▶ **PROBLEM TO SOLVE**:
A word-for-word repeat of the records below is what this calls for.

Stored records:
=======
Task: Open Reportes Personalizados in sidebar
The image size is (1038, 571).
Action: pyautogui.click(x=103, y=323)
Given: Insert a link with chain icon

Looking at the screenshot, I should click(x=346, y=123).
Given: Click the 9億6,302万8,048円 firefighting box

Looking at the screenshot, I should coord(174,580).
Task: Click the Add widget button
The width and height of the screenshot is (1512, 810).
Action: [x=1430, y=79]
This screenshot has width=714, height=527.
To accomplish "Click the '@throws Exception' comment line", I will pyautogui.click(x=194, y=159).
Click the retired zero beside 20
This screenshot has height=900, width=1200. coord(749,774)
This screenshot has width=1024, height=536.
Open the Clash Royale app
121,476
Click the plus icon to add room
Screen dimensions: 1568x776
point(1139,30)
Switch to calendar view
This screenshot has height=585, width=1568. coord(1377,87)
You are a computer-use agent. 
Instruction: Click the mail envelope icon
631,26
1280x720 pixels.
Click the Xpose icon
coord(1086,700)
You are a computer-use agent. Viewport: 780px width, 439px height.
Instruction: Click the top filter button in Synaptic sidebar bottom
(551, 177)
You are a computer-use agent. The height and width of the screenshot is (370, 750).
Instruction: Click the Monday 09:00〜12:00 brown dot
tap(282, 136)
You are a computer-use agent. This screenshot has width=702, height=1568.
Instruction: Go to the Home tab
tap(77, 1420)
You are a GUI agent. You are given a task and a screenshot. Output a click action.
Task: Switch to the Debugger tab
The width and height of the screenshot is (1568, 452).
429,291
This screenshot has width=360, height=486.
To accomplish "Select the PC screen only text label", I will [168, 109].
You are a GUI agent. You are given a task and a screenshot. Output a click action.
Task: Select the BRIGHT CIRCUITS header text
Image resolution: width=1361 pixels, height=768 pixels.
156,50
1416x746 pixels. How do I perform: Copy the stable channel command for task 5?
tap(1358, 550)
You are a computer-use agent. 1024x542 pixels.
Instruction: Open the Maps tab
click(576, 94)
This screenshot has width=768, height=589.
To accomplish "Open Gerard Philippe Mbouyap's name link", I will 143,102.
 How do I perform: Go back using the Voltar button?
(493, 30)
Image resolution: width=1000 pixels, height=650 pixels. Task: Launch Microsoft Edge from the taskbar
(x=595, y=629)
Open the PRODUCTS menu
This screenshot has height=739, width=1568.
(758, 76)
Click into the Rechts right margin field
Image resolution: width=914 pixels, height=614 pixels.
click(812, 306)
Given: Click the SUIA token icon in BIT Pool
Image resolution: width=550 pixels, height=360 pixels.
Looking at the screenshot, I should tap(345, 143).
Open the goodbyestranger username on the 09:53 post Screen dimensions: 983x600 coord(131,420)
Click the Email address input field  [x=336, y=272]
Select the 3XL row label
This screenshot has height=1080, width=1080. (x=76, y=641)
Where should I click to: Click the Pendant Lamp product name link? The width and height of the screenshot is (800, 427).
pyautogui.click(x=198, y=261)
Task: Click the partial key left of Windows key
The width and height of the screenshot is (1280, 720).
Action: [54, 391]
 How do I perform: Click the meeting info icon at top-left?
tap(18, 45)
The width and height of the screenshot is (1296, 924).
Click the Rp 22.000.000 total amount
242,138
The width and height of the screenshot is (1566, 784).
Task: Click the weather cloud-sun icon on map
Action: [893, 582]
=======
▶ **SOLUTION FOR THIS PROBLEM**:
Task: Open Reportes Personalizados in sidebar
The image size is (1038, 571).
Action: pyautogui.click(x=103, y=323)
Given: Insert a link with chain icon

Looking at the screenshot, I should click(x=346, y=123).
Given: Click the 9億6,302万8,048円 firefighting box

Looking at the screenshot, I should coord(174,580).
Task: Click the Add widget button
The width and height of the screenshot is (1512, 810).
Action: [x=1430, y=79]
This screenshot has width=714, height=527.
To accomplish "Click the '@throws Exception' comment line", I will pyautogui.click(x=194, y=159).
Click the retired zero beside 20
This screenshot has height=900, width=1200. coord(749,774)
This screenshot has width=1024, height=536.
Open the Clash Royale app
121,476
Click the plus icon to add room
Screen dimensions: 1568x776
point(1139,30)
Switch to calendar view
This screenshot has height=585, width=1568. coord(1377,87)
You are a computer-use agent. 
Instruction: Click the mail envelope icon
631,26
1280x720 pixels.
Click the Xpose icon
coord(1086,700)
You are a computer-use agent. Viewport: 780px width, 439px height.
Instruction: Click the top filter button in Synaptic sidebar bottom
(551, 177)
You are a computer-use agent. The height and width of the screenshot is (370, 750).
Instruction: Click the Monday 09:00〜12:00 brown dot
tap(282, 136)
You are a computer-use agent. This screenshot has width=702, height=1568.
Instruction: Go to the Home tab
tap(77, 1420)
You are a GUI agent. You are given a task and a screenshot. Output a click action.
Task: Switch to the Debugger tab
The width and height of the screenshot is (1568, 452).
429,291
This screenshot has width=360, height=486.
To accomplish "Select the PC screen only text label", I will [168, 109].
You are a GUI agent. You are given a task and a screenshot. Output a click action.
Task: Select the BRIGHT CIRCUITS header text
Image resolution: width=1361 pixels, height=768 pixels.
156,50
1416x746 pixels. How do I perform: Copy the stable channel command for task 5?
tap(1358, 550)
You are a computer-use agent. 1024x542 pixels.
Instruction: Open the Maps tab
click(576, 94)
This screenshot has width=768, height=589.
To accomplish "Open Gerard Philippe Mbouyap's name link", I will 143,102.
 How do I perform: Go back using the Voltar button?
(493, 30)
Image resolution: width=1000 pixels, height=650 pixels. Task: Launch Microsoft Edge from the taskbar
(x=595, y=629)
Open the PRODUCTS menu
This screenshot has height=739, width=1568.
(758, 76)
Click into the Rechts right margin field
Image resolution: width=914 pixels, height=614 pixels.
click(812, 306)
Given: Click the SUIA token icon in BIT Pool
Image resolution: width=550 pixels, height=360 pixels.
Looking at the screenshot, I should tap(345, 143).
Open the goodbyestranger username on the 09:53 post Screen dimensions: 983x600 coord(131,420)
Click the Email address input field  [x=336, y=272]
Select the 3XL row label
This screenshot has height=1080, width=1080. (x=76, y=641)
Where should I click to: Click the Pendant Lamp product name link? The width and height of the screenshot is (800, 427).
pyautogui.click(x=198, y=261)
Task: Click the partial key left of Windows key
The width and height of the screenshot is (1280, 720).
Action: [54, 391]
 How do I perform: Click the meeting info icon at top-left?
tap(18, 45)
The width and height of the screenshot is (1296, 924).
Click the Rp 22.000.000 total amount
242,138
The width and height of the screenshot is (1566, 784).
Task: Click the weather cloud-sun icon on map
Action: [893, 582]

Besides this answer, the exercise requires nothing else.